Proxy-level access control.

security:
  auth_token: null
  allowed_origins: ["127.0.0.1"]
Key Default Notes
auth_token null When set, clients must present it as a bearer token. Leave null for single-user local setups. Evaluation runs require null.
allowed_origins ["127.0.0.1"] CORS allow-list.

If you expose Sieve beyond loopback, set auth_token to a random secret and change listen.host to 0.0.0.0 — in that order.

ablation

Per-subsystem on/off switches. Exposed so you can reproduce ablation measurements and diagnose regressions. The shipping defaults are what was evaluated — only change these if you are actively running an experiment.

ablation:
  fingerprinting: true
  classifier: true
  pre_populate: true
  graph_traversal: true
  temporal_versioning: true
  learning_loop: true
  coherence_integrity: true
  stage2_writer: true
  recall_tool: true
  absence_signal: true
  closed_world: false
  response_verification: false
  schema_v2: false
  tier2_classifier: false
  extreme_summary: true

The most consequential flags:

  • absence_signal (on). Refuses to fabricate when a recall query targets a fact not in the store. Responsible for the hallucination-reduction numbers.
  • stage2_writer (on). Runs the fact extractor after each turn. Without this the store never grows.
  • extreme_summary (on). Narrative summariser for long conversations.
  • closed_world (off). An earlier, stricter absence posture. Permanently off — superseded by absence_signal.
  • response_verification (off). Pattern-based output check. Disabled pending pattern coverage.

Common setups

Local Ollama (default)

The sieve init defaults cover this case. No edits required.

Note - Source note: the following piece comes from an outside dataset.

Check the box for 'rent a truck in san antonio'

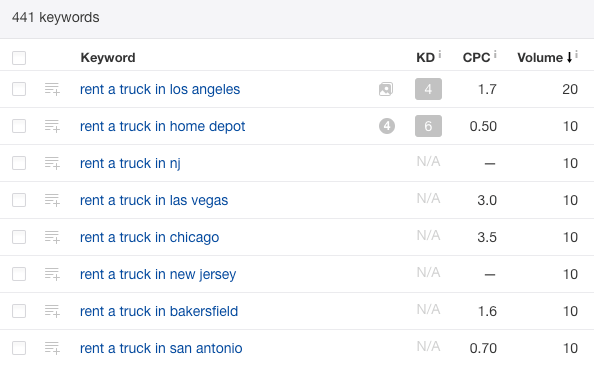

Any OpenAI-compatible endpoint

Change provider.base_url to the endpoint and provider.default_model to the model name:

provider:
  type: auto
  base_url: https://your-openai-compatible-host/v1
  default_model: your-model-name

The specific URL, model name, and authentication method depend on your endpoint. Authentication headers (Authorization: Bearer ..., etc.) are set on the agent-side client and forwarded by Sieve; Sieve itself has no provider credentials.

Exposing Sieve to another machine

listen:
  host: 0.0.0.0
  port: 11435

security:
  auth_token: "<long-random-string>"
  allowed_origins: ["10.0.0.0/8"]

Management endpoints under /sieve/* now require an X-Sieve-Token: <your-token> header. Proxy pass-through endpoints (/api/*, /v1/*) remain unauthenticated so your agent does not need Sieve-specific credentials — rely on network-level restrictions (loopback, LAN segmentation, a reverse proxy with TLS) for those. Do not expose Sieve directly to the public internet.

Applying changes

sieve start reads the config at startup. To apply a change:

sieve stop
sieve start

There is no live reload. For interactive tuning, edit the file, restart, and watch sieve status and the per-response X-Sieve-* headers.